To help the colony I’ve shrunk back to a single brood box only. I’ve currently got an escape board in place to empty my hybrid super of the remaining bees and then I’ll guess I’ll be storing that up for a few weeks if all goes well, or to spring if the hive struggles through…
Good news on the eggs Alan.
If you still have a good mass of older bees should you really be squashing them down and taking their additional stores off them? This could cause crowding and the forager bees will have nothing to do, at the very least with the flow frames in place etc. they will have room to spread out and not overheat.
I don’t have all frames 80pc full of bees and half my frames have honey in the brood box (at best I’d say the brood chamber is 60pc full of bees). I’m more concerned about wax moth and the cooler nights forecast (less than 20degC), that’s the driver for me removing the super.
It’s a good point you raise, though, and I’m conscious of the possible need to put the super back on in a couple of weeks. I’ve also got 6 frames of capped honey available to cycle back in if needed at some point.
Maybe I oversimply things with my minimal disturbance approach to beekeeping but I would be surprised if wax moths became a problem at 60% bee coverage of all frames.
My other concern would be the bees thinking they are honey bound.
An overnight temperature of 14C with 28+ days I would not consider a big issue.

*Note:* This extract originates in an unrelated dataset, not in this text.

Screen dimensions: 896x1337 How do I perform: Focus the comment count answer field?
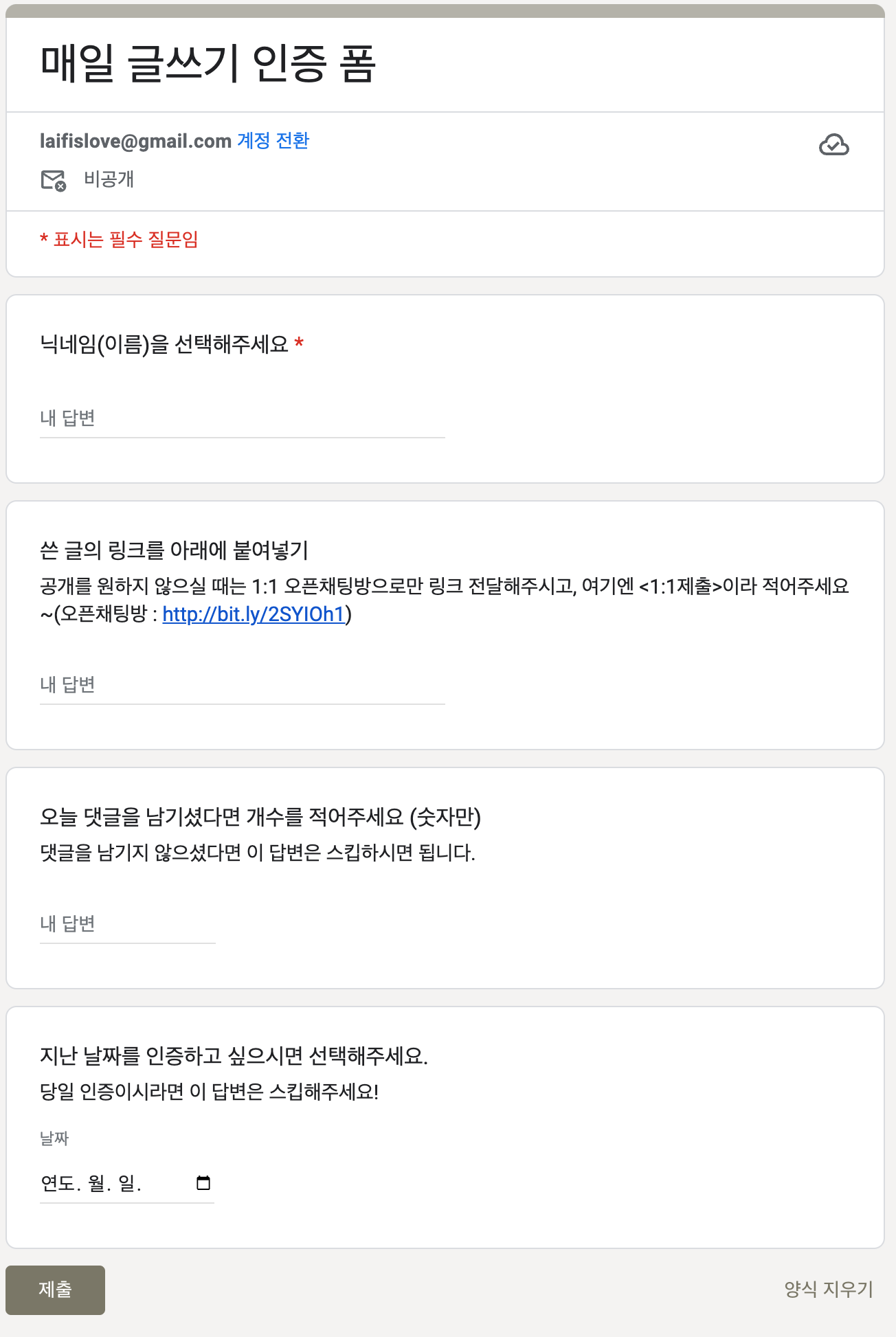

…I would be surprised if wax moths became a problem at 60% bee coverage of all frames…
I agree but as the number of bees and activity within the hive had visually fallen since the previous inspection 2 weeks ago, and a lack of capped brood, I anticipate the colony size to reduce further before growing (hopefully) growing again.
Either way, we’ll see how/if the colony and my hive comes through the next couple of weeks.